Cooking for my daughter is such a privilege, especially now since she has taken an interest in the kitchen…we cook together and my heart is full every time.   I think her constant presence in the kitchen, on my back as a baby and now on a step stool as a little girl, has lead to her surprisingly open minded eating habits and curiosity about food.  Food is such an amazing medium with which to teach. Food is art, science, math, craft, history, family, love, nourishment, celebration, and more recently for us conservation.  She is craving independence and autonomy right now in her life, and cooking (well…and playing dress up), has been such a free way for her to express and address those internal needs.

 For the past school year, we have been attending Branches Atelier, a Reggio inspired pre-school.
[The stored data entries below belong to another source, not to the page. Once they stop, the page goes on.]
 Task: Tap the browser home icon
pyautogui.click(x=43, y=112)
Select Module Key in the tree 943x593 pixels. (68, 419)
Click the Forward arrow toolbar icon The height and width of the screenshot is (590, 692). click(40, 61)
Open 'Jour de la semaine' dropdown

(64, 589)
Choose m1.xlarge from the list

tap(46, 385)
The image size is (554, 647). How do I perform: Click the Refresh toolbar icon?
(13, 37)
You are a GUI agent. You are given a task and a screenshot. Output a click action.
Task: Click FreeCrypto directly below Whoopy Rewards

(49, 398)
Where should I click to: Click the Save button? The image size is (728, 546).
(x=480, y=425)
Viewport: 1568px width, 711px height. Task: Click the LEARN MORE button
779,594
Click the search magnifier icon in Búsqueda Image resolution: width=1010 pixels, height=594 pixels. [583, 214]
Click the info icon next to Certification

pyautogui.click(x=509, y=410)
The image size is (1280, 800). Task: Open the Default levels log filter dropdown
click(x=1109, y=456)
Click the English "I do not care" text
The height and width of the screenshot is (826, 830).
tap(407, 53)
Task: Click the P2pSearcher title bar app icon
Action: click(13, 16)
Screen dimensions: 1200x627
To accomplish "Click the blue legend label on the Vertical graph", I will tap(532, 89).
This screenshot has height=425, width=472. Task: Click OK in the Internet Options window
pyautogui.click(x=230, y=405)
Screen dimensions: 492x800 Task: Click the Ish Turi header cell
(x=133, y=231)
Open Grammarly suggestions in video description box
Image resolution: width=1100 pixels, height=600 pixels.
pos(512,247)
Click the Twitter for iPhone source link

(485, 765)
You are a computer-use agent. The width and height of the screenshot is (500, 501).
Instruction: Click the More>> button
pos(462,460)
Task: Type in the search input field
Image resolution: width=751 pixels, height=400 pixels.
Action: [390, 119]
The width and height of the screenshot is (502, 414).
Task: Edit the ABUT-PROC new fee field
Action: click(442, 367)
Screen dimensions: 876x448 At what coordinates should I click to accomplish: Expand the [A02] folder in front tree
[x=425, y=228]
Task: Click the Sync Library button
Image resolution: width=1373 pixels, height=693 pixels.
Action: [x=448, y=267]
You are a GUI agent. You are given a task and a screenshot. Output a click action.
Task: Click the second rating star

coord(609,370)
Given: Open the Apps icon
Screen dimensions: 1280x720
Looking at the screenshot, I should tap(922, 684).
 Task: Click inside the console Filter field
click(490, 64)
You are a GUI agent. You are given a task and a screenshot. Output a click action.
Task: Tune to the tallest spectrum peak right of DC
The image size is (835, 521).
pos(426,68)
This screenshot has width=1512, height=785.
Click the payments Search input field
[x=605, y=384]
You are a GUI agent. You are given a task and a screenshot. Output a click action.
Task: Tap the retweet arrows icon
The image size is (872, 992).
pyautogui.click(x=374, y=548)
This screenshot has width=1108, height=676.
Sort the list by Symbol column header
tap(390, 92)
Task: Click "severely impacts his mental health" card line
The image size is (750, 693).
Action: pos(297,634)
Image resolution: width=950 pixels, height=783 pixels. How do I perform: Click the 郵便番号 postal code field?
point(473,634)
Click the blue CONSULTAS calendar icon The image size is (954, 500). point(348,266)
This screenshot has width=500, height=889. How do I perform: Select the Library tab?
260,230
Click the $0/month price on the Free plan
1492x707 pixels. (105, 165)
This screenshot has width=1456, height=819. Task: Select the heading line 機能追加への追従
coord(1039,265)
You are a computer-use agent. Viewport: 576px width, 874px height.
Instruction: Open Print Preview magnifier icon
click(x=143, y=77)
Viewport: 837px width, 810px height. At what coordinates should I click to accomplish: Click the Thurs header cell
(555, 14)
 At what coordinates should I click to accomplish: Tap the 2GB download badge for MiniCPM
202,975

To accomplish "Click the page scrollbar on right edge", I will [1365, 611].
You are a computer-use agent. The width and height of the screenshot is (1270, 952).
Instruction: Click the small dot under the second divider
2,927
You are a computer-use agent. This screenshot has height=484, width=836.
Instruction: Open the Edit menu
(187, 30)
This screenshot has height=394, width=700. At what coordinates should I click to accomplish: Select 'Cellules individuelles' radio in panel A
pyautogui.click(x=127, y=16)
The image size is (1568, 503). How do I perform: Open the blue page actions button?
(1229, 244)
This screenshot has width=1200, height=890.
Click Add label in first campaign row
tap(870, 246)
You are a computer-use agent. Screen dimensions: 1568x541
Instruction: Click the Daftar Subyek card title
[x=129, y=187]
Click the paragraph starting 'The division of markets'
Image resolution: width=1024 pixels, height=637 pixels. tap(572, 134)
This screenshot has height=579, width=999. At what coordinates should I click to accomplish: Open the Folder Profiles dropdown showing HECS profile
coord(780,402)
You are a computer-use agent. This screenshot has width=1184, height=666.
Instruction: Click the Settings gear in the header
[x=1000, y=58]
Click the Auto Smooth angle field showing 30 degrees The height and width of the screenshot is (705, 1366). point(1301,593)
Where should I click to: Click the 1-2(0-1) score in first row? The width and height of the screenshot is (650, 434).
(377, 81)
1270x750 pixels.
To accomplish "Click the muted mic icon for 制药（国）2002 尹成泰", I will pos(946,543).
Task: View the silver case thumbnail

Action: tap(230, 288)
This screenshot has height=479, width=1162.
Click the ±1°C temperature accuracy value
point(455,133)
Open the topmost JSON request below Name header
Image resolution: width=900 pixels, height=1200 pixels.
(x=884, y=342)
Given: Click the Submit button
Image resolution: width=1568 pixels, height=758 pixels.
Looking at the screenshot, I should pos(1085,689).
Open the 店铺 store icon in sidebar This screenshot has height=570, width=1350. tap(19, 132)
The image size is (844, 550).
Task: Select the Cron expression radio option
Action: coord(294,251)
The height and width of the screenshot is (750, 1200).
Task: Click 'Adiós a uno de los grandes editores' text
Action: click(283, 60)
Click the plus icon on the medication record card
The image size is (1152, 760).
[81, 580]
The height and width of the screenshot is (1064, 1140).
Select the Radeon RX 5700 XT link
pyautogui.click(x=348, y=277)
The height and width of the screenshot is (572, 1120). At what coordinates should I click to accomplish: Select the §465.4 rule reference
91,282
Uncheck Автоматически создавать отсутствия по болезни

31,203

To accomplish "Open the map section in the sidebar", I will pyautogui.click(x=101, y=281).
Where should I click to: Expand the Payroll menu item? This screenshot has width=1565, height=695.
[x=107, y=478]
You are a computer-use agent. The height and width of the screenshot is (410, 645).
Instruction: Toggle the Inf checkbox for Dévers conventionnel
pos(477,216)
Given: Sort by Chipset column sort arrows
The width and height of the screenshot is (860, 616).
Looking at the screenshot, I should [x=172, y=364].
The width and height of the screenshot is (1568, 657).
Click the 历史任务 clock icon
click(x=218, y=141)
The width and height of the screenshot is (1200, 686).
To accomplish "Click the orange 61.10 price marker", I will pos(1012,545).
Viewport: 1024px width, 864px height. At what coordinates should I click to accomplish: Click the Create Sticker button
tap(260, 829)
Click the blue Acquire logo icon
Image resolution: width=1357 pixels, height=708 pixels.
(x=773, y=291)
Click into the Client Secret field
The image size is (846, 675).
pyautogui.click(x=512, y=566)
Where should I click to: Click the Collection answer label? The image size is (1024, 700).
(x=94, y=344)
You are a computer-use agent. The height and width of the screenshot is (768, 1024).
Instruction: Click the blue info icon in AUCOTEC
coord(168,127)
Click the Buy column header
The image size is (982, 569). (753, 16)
The conversations with the teachers, fellow parents, and the children, helped to create the space (and patience for that matter) in my mind to have the confidence to allow my daughter to explore cooking.  We talk about the science of boiling, absorption, emulsification, we talk about color palettes of food, what colors can say about nutrition, we talk about smells, taste, and ripeness…and we talk about her Mormor, who passed down this passion of ours to bond in the kitchen…which I hope lasts a lifetime. 

Sadly, we had our last day at Branches, and we are going to miss our community more than we realized.  For our potluck my daughter created this dish.  Her artistic eye called for “only greens mama”.  She was in charge of the esthetics of this dish, and we worked together on developing the flavors.  We love you Branches Atelier Toddler A program, the “terrible twos” were not so terrible with you.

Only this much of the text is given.